I was watching a Khan Academy video and he said that (n+1)! is the same as (n+1)(n!). Why is this?

 

[MarkFL]

Because:

[MATH]n!\equiv\prod_{k=1}^n(k)[/MATH]

 

[burt]

Because:

[MATH]n!\equiv\prod_{k=1}^n(k)[/MATH]

huh?

 

[MarkFL]

Okay, what if I write:

[MATH]n!\equiv n(n-1)(n-2)\cdots3\cdot2\cdot1[/MATH]
Then we must have:

[MATH](n+1)!\equiv (n+1)n(n-1)\cdots3\cdot2\cdot1[/MATH]
But, isn't this also:

[MATH](n+1)!\equiv (n+1)\cdot n(n-1)(n-2)\cdots3\cdot2\cdot1=(n+1)n![/MATH] ?

 

[burt]

Okay, what if I write:

[MATH]n!\equiv n(n-1)(n-2)\cdots3\cdot2\cdot1[/MATH]
Then we must have:

[MATH](n+1)!\equiv (n+1)n(n-1)\cdots3\cdot2\cdot1[/MATH]
But, isn't this also:

[MATH](n+1)!\equiv (n+1)\cdot n(n-1)(n-2)\cdots3\cdot2\cdot1=(n+1)n![/MATH] ?

Oh, I see! Thanks!
Can you explain the notation you used before, just for curiosity's sake?

 

[MarkFL]

Oh, I see! Thanks!
Can you explain the notation you used before, just for curiosity's sake?
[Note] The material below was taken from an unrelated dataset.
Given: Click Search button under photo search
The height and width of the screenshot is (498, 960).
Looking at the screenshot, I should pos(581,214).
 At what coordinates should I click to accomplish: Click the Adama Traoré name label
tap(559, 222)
It's simply a more efficient notation for products:

[MATH]\prod_{k=1}^n(a_k)=a_1\cdot a_2\cdot a_3\cdots a_{n-1}\cdot a_{n}[/MATH]

 

[burt]

It's simply a more efficient notation for products:

[MATH]\prod_{k=1}^n(a_k)=a_1\cdot a_2\cdot a_3\cdots a_{n-1}\cdot a_{n}[/MATH]

Thanks!

 

[pka]

I was watching a Khan Academy video and he said that (n+1)! is the same as (n+1)(n!). Why is this?

Khan Academy is part of your problem. Khan takes great liberties with foundations.
The factorial notation is for non-negative integers.
So here is definition: Define \(\displaystyle 0!=1\) then if \(\displaystyle n\in\mathbb{Z}^+\) then \(\displaystyle (n!)=n\cdot (n-1)!\)
That is the axiomatic definition way.